Various newspapers recall the career of Jean-Marie Le Pen, marked by multiple convictions, whether for provocation of hatred, trivialization of crimes against humanity or violence against a local elected official.
This Wednesday, January 8, the French press recalls the journey of Jean-Marie Le Pen without hiding his worst failings, but recognizing that the ideas of “Menhir”, who died Tuesday at the age of 96, have made their way into society.
“In such circumstances, the tradition is to forgive everything and to pay homage to the deceased by delving into his biography in search of a few moments of life more glorious than the others.

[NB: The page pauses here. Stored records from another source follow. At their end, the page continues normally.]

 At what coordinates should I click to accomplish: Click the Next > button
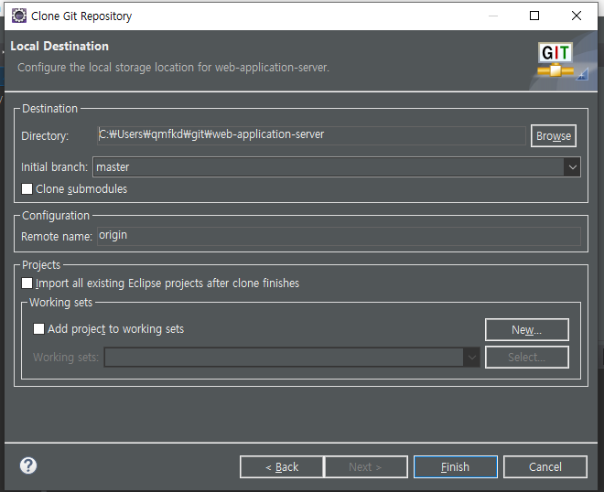(x=364, y=466)

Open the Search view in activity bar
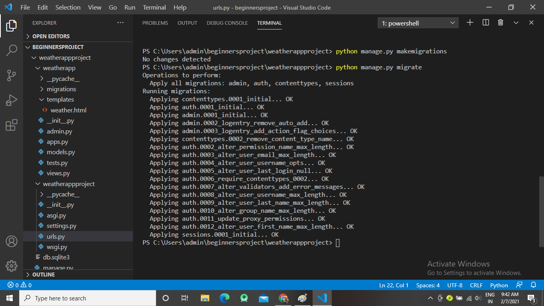tap(12, 51)
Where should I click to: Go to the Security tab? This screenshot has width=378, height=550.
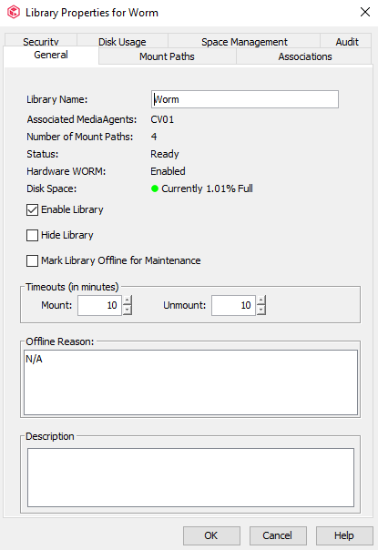tap(41, 41)
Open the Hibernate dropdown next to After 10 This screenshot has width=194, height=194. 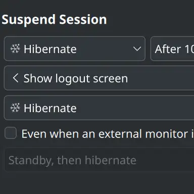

Impossible today,” says Le Midi-Libre, which in a short editorial reflects the tone of a large part of his colleagues.
“Marshal, here he is”
“Denier of Nazi crimes”, author of “torture in Algeria”, “racist”, “anti-Semitic”, cultivating “anti-queer hatred”… the French daily newspapers do not fail to recall the dark past of Marine Le Pen and his “excesses”, as La Voix du Nord writes.

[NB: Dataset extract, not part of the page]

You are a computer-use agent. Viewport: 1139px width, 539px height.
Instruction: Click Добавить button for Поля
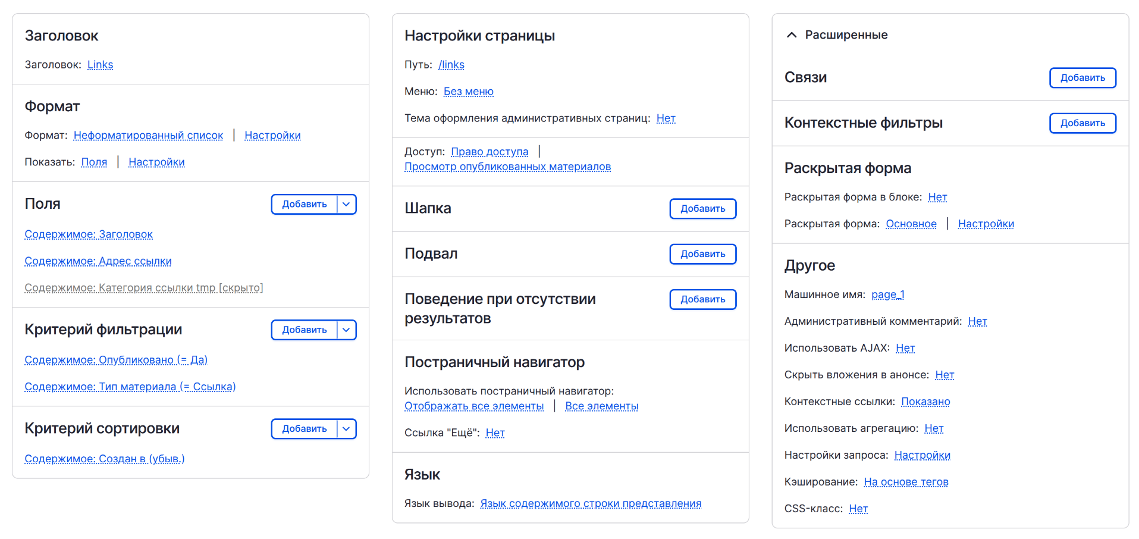coord(304,204)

“Marshal, here he is”, headlines Libération in a front page accompanied by a photo of Jean-Marie Le Pen in majesty escorted by his two Dobermans, a black and white photo taken in 1997 by the photographer Helmut Newton.
“Hate was his job,” adds L’Humanité, whose black and white front page shows the “torturer’s dagger” of Jean-Marie Le Pen during the Algerian war. “He devoted his life to the rehabilitation of an extreme right disqualified by its collaborationist past. His pestilential ideas survive him.”

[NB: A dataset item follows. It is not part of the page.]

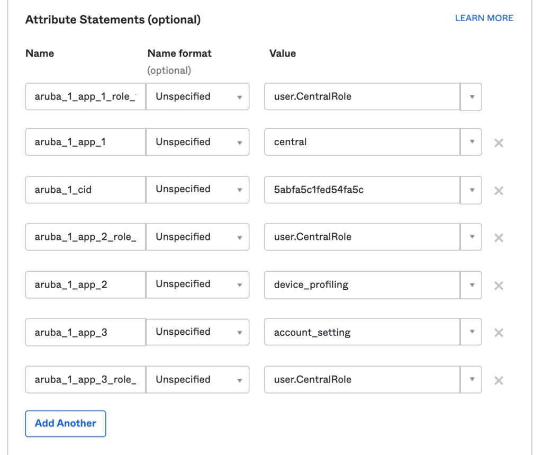
Task: Expand the account_setting value dropdown
Action: point(471,332)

“Monument of political life”
More soberly, La Croix, under the title “Death of a far-right tribune”, underlines the disappearance of a “monument of French political life” which marked the political scene by the “violence of its ideas and his words.” “It was Le Pen…” wrote Le Parisien for its front page.
-“The Menhir and its shadow” headlines Le Figaro, which concedes to Jean-Marie Le Pen “the fatal attraction for the media cynicism which, with him, generated staggering audiences”, while rewarding him with an “intractable republican virtue “.
Jean-Marie le Pen “leaves a legacy as massive, controversial, as it is unique” at the end of a “journey, imposing, chivalrous, excessive, Orwellian, Balzacian” during which “he tirelessly worked to dynamite” the Fifth Republic, judges the far-right weekly Valeurs Actuelles, under the title “The Odyssey of a Menhir”.
The far right “more powerful than ever”
“Son of Boulangism, Poujadism and a long French history of nationalism, will Jean-Marie Le Pen be entitled to a noun in ‘ism’? In other words, apart from his xenophobic provocations, his long list of condemnations criminal laws and its variable geometry ideology, does it leave a political legacy?” asks the Republican Lorraine.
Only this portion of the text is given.